Linkesh and a group of four others embarked on a two-mile hike up the trail on Monday, Dec. 31, stopping near the top to have a midday lunch before heading back down. By the time they started the hike down, it was 3:30 p.m. and the temperature was dropping. Linkesh had not dressed warmly, so she took the hike down at a quicker pace, getting a few hundred yards ahead of her friends.
It was there she saw the dog with the shiny red coat, and its balding, white-haired owner, wearing blue nylon pants with a sheath around one leg and a half-full hiking backpack.
"That's a beautiful dog, what's her name?" Linkesh said, starting a conversation with Hilton, whose back remained turned to her as he walked down the trail. He told her the dog's name was Dandy, like a fancy dresser, and that it was a "red Retriever."
The two then engaged in brief small talk about the dog, never pausing from their brisk walk down the mountain.
Then Hilton, she said, became suddenly agitated. "He said he gets so angry with people who come up on the mountain who are not prepared," she recalled. "He said he's surprised more people don't die."
"He turned around and pointed where I was stepping, and said, ‘Right there, you could step there wrong and break your leg and lay there. In an hour you'd be hypothermic.'"
That was the only time she got a clear look at Hilton's face. "The brief time I saw him was kind of creepy," she said.
Hilton, she said, used disparaging terms to describe local rescue workers, and said it would take five hours, "best-case scenario" for anyone to get to her if she was stranded and hurt. "At that point he asked me if I was alone," Linkesh said. "I said no."
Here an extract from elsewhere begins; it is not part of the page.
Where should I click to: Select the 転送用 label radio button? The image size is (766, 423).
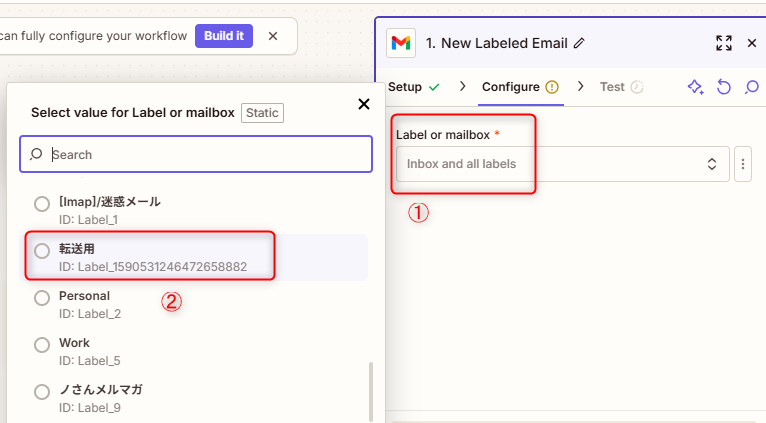point(42,251)
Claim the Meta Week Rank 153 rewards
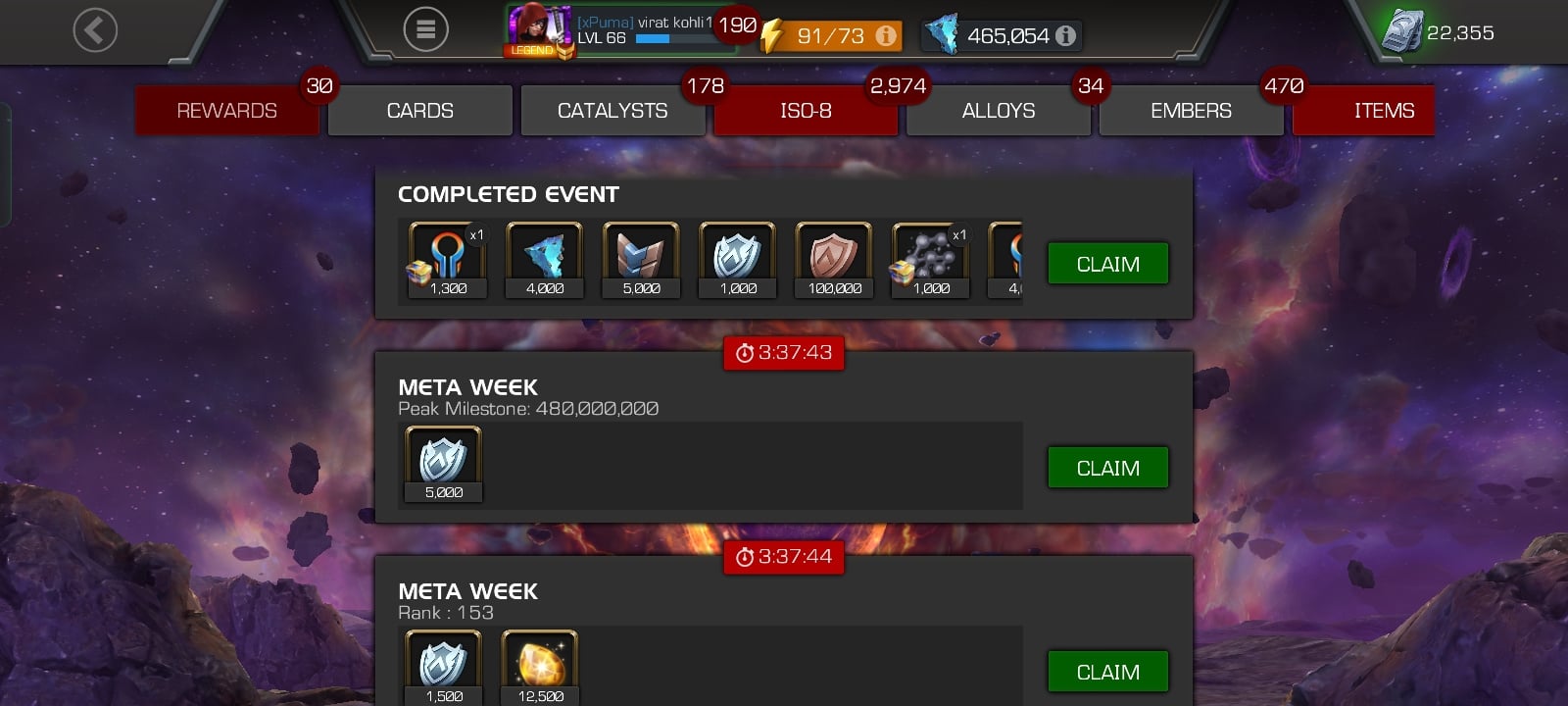The height and width of the screenshot is (706, 1568). (1107, 672)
Hilton seemed to let out a frustrated grunt, "huh," she said. Then he asked if she had a cell phone, commenting, "most days people carry a cell phone with them." Linkesh, whose hiking companions had cell phones, said "well, no."
Linkesh said she kept looking back to make sure her friends were in sight. At one point, she was too far ahead to see them. "He made me feel uneasy, but not uneasy enough not to talk to him," she said.
As the trail branched off, Hilton kept walking straight, while she and her friends went to the left. The entire encounter lasted about 10 minutes.
"I said, ‘It was nice talking to you,'" she said. "He was far enough away that I couldn't understand him. He threw up his right hand and barked something."
As the group got to the bottom of the trail, one of her companions looked up to see that Hilton was behind them again, having apparently doubled back.
Linkesh thought no more about the strange man with the dog until her husband called a few days later to tell her that he was the person of interest in Emerson's disappearance, which occurred at the same location the day after her hike.
Interviews with law enforcement officials followed, but it took several days for Linkesh to grasp the full impact of the encounter.
"I just was thinking it was a weird coincidence." she said. "I don't think I could really get my head around it."
Eventually, after talking with a family member, Linkesh came to the conclusion that Hilton had been "shopping her" as a potential victim.
"As time went on it dawned on me that it was a really close call," she said.
She sent out the e-mail to a small group of old friends as a cautionary story, telling them "to keep in mind that the world is full of bad people and they are very good at manipulating situations to get you involved with them ... ‘Stranger Danger' applies to grown-ups, too."
The e-mail was forwarded and forwarded again, and took on a life of its own on the Internet, drawing more attention to Linkesh then she ever wanted. She received hundreds of e-mails and was hounded with requests for national television interviews.
"I didn't want to be seen as a publicity-hound," she said. "I'm just not interested in that. I'm a very private person."
Linkesh hopes she can use her experience to teach others about how close they can come to real danger.
The lessons learned, she said, are "never let your guard down, always be vigilant. It's sad to say, but you can't strike up a conversation with a stranger any more. It's not worth the risk."